THE COVID-19 OUTBREAK IN MASS. PRISONS EXPOSES A LARGER HUMAN RIGHTS CRISIS
Nov 16, 2020
By Sarah Laughlin
Over the course of one weekend in early November, the number of COVID-19 cases at MCI-Norfolk spiked from 26 to 74. By the end of the week, it had reached 140. The latest available numbers put it at 178.
This past weekend, the state finally began universal coronavirus testing of state prisoners and staff. It may be too little too late.
The Massachusetts Department of Correction’s (DOC) failure to properly safeguard incarcerated people from the coronavirus is not simply an isolated act of negligence — it is one facet of a larger, ongoing human rights crisis. The pandemic has simply helped to expose the inhumane living conditions that incarcerated people in Massachusetts regularly face.
The outbreak in MCI-Norfolk was both predictable and preventable.
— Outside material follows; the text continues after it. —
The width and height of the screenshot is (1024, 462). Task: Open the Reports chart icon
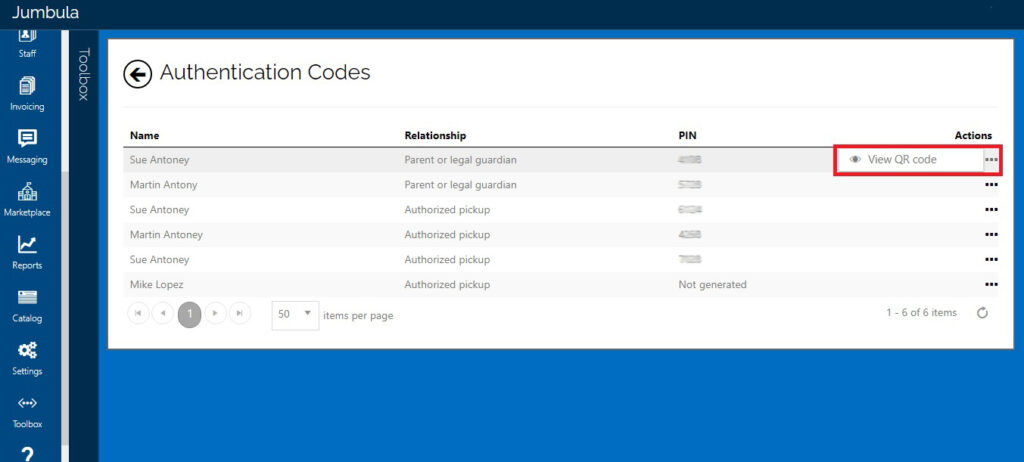[x=27, y=253]
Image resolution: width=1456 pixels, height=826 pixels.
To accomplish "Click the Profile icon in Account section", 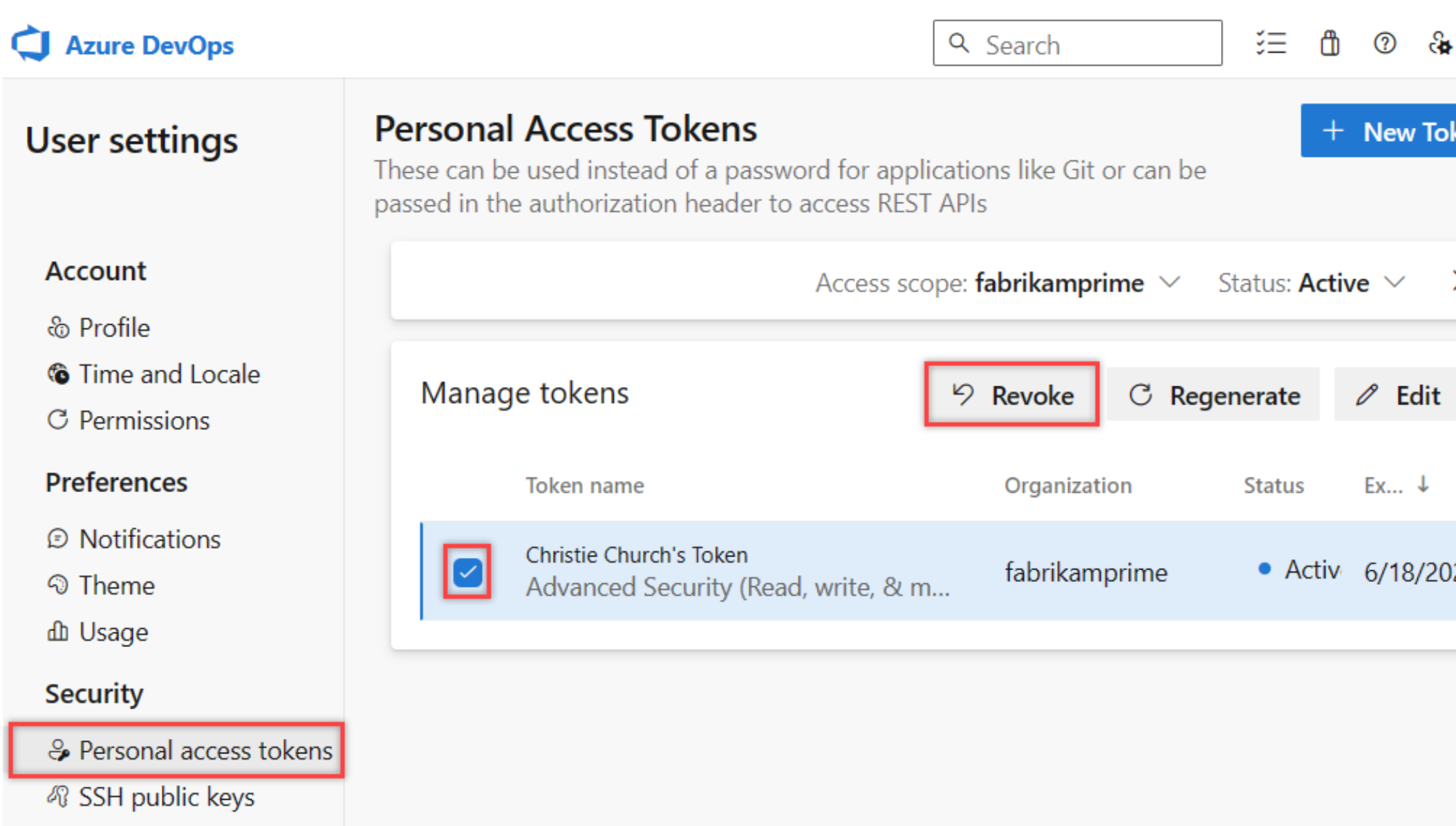I will click(58, 326).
Incarcerated people are among those most severely affected by COVID-19, with an infection rate of five times the national average. In addition, the five largest coronavirus outbreaks in the United States have been in correctional facilities.
Prisons have long been recognized as a petri dish for infectious disease. Severe overcrowding and cramped living quarters make social distancing near impossible in a carceral setting. Lack of access to basic sanitary measures such as hand sanitizer and soap (incarcerated people have to buy these items, and many cannot afford to) have always made prisons a hotbed for disease.